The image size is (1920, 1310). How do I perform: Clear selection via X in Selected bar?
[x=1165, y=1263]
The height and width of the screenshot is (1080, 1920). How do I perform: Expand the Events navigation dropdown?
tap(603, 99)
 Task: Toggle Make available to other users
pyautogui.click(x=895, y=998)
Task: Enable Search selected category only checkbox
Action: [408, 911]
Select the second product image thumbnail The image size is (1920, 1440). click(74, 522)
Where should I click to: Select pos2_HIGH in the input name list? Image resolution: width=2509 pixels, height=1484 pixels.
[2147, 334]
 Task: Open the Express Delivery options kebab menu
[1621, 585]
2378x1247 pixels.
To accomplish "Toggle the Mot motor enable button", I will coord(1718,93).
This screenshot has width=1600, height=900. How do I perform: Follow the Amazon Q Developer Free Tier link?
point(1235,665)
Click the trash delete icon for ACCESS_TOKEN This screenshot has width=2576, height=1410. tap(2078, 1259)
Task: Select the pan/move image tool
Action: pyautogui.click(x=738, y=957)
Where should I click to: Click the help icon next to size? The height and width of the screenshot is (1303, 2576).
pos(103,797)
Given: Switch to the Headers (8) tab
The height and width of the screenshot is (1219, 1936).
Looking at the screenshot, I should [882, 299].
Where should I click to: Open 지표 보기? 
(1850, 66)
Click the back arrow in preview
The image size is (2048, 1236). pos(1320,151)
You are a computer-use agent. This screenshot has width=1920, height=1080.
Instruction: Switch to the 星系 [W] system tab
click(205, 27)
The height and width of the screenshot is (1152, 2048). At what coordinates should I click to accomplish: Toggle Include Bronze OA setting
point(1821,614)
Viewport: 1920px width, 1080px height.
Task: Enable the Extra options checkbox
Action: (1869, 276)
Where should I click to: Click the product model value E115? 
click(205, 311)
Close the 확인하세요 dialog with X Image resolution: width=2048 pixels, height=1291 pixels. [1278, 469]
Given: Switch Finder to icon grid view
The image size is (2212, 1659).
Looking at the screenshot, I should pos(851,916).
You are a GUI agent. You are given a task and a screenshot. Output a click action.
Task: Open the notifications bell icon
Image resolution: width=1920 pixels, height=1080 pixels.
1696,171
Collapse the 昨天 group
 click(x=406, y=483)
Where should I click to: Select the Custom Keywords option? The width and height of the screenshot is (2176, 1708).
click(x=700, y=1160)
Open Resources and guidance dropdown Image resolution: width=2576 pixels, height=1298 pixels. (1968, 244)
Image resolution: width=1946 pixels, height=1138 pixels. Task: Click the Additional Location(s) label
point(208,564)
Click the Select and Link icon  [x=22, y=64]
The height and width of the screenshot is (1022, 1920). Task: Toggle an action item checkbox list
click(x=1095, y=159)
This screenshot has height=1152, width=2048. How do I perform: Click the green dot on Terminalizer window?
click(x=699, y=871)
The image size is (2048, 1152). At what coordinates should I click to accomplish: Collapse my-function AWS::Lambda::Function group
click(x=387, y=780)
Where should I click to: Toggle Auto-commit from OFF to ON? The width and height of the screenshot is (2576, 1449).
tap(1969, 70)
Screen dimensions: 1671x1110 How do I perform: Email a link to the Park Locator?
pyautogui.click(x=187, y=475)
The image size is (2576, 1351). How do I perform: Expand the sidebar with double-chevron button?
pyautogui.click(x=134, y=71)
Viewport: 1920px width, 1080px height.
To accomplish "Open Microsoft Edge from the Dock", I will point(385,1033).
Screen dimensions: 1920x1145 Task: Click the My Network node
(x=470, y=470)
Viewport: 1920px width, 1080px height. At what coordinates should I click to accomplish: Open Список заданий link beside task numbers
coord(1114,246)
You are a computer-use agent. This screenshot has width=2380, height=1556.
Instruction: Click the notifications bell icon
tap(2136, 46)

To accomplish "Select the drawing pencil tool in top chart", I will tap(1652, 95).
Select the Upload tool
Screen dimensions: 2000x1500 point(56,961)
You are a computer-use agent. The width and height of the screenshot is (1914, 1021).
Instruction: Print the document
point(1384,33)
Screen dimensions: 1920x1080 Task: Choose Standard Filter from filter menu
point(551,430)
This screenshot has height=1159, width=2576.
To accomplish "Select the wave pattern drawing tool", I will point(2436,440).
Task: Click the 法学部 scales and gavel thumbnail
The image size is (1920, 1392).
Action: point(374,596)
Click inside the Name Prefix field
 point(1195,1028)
⁂
Exercise prompt
Transcribe all of the data so that each line matches the source exactly.

Written response
The image size is (1920, 1310). How do I perform: Clear selection via X in Selected bar?
[x=1165, y=1263]
The height and width of the screenshot is (1080, 1920). How do I perform: Expand the Events navigation dropdown?
tap(603, 99)
 Task: Toggle Make available to other users
pyautogui.click(x=895, y=998)
Task: Enable Search selected category only checkbox
Action: [408, 911]
Select the second product image thumbnail The image size is (1920, 1440). click(74, 522)
Where should I click to: Select pos2_HIGH in the input name list? Image resolution: width=2509 pixels, height=1484 pixels.
[2147, 334]
 Task: Open the Express Delivery options kebab menu
[1621, 585]
2378x1247 pixels.
To accomplish "Toggle the Mot motor enable button", I will coord(1718,93).
This screenshot has width=1600, height=900. How do I perform: Follow the Amazon Q Developer Free Tier link?
point(1235,665)
Click the trash delete icon for ACCESS_TOKEN This screenshot has width=2576, height=1410. tap(2078, 1259)
Task: Select the pan/move image tool
Action: pyautogui.click(x=738, y=957)
Where should I click to: Click the help icon next to size? The height and width of the screenshot is (1303, 2576).
pos(103,797)
Given: Switch to the Headers (8) tab
The height and width of the screenshot is (1219, 1936).
Looking at the screenshot, I should [882, 299].
Where should I click to: Open 지표 보기? 
(1850, 66)
Click the back arrow in preview
The image size is (2048, 1236). pos(1320,151)
You are a computer-use agent. This screenshot has width=1920, height=1080.
Instruction: Switch to the 星系 [W] system tab
click(205, 27)
The height and width of the screenshot is (1152, 2048). At what coordinates should I click to accomplish: Toggle Include Bronze OA setting
point(1821,614)
Viewport: 1920px width, 1080px height.
Task: Enable the Extra options checkbox
Action: (1869, 276)
Where should I click to: Click the product model value E115? 
click(205, 311)
Close the 확인하세요 dialog with X Image resolution: width=2048 pixels, height=1291 pixels. [1278, 469]
Given: Switch Finder to icon grid view
The image size is (2212, 1659).
Looking at the screenshot, I should pos(851,916).
You are a GUI agent. You are given a task and a screenshot. Output a click action.
Task: Open the notifications bell icon
Image resolution: width=1920 pixels, height=1080 pixels.
1696,171
Collapse the 昨天 group
 click(x=406, y=483)
Where should I click to: Select the Custom Keywords option? The width and height of the screenshot is (2176, 1708).
click(x=700, y=1160)
Open Resources and guidance dropdown Image resolution: width=2576 pixels, height=1298 pixels. (1968, 244)
Image resolution: width=1946 pixels, height=1138 pixels. Task: Click the Additional Location(s) label
point(208,564)
Click the Select and Link icon  [x=22, y=64]
The height and width of the screenshot is (1022, 1920). Task: Toggle an action item checkbox list
click(x=1095, y=159)
This screenshot has height=1152, width=2048. How do I perform: Click the green dot on Terminalizer window?
click(x=699, y=871)
The image size is (2048, 1152). At what coordinates should I click to accomplish: Collapse my-function AWS::Lambda::Function group
click(x=387, y=780)
Where should I click to: Toggle Auto-commit from OFF to ON? The width and height of the screenshot is (2576, 1449).
tap(1969, 70)
Screen dimensions: 1671x1110 How do I perform: Email a link to the Park Locator?
pyautogui.click(x=187, y=475)
The image size is (2576, 1351). How do I perform: Expand the sidebar with double-chevron button?
pyautogui.click(x=134, y=71)
Viewport: 1920px width, 1080px height.
To accomplish "Open Microsoft Edge from the Dock", I will point(385,1033).
Screen dimensions: 1920x1145 Task: Click the My Network node
(x=470, y=470)
Viewport: 1920px width, 1080px height. At what coordinates should I click to accomplish: Open Список заданий link beside task numbers
coord(1114,246)
You are a computer-use agent. This screenshot has width=2380, height=1556.
Instruction: Click the notifications bell icon
tap(2136, 46)

To accomplish "Select the drawing pencil tool in top chart", I will tap(1652, 95).
Select the Upload tool
Screen dimensions: 2000x1500 point(56,961)
You are a computer-use agent. The width and height of the screenshot is (1914, 1021).
Instruction: Print the document
point(1384,33)
Screen dimensions: 1920x1080 Task: Choose Standard Filter from filter menu
point(551,430)
This screenshot has height=1159, width=2576.
To accomplish "Select the wave pattern drawing tool", I will point(2436,440).
Task: Click the 法学部 scales and gavel thumbnail
The image size is (1920, 1392).
Action: point(374,596)
Click inside the Name Prefix field
 point(1195,1028)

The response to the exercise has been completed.